Popular travel websites in recent times, such as (e.g. Tripadvisor.com, Expedia.com and Booking.com) prioritise country location as an input before recommending the activities.

Research has shown that 97% of the travel consumers are influenced by customer post-experience reviews when it comes to making a purchase decision. Hence, we decided to incorporate reviews and ratings by unique individuals on the activity on the modelling system. Sentiment analysis was done using a pretrained model from Hugging Face cardiffnlp/twitter-roberta-base-sentiment. The result was that the more positive the activity is received, plus matching to the degree of the genre the user is interested in, the more likely it would be recommended.

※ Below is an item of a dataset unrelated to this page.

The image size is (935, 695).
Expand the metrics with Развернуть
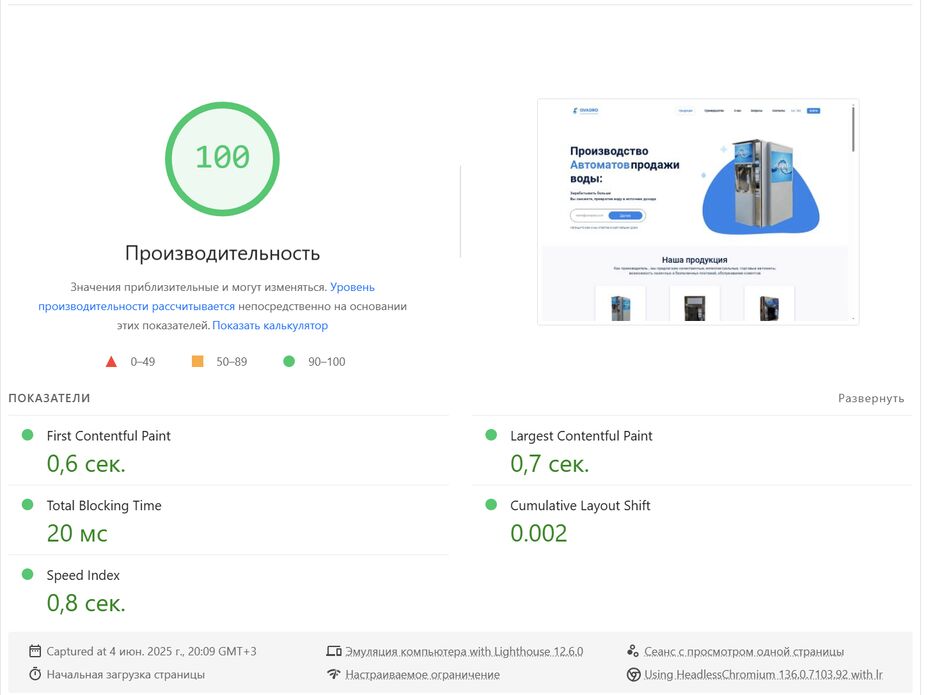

What’s interesting is that this might include activities that user might not have specifically tried before. For example, the user might not know Snowshoeing, however the same user who likes adventure and nature and has rated it high in interest may be recommended Snowshoeing as an activity. The Travel Recommendation System not only would be a useful tool especially for those that focus on activity research over location when it comes to travelling, but also can be a trusted source since it is based on analysing past reviews.

Problem Statement

  • Popular travel websites in recent times, such as (e.g. Tripadvisor.com, Expedia.com and Booking.com) prioritise country location as an input before recommending the activities. However, that assumes that everyone has already decided on the country they are planning to go to. What if the person, or user, has not decided where to go, or prefers to choose based on their hobby or interest?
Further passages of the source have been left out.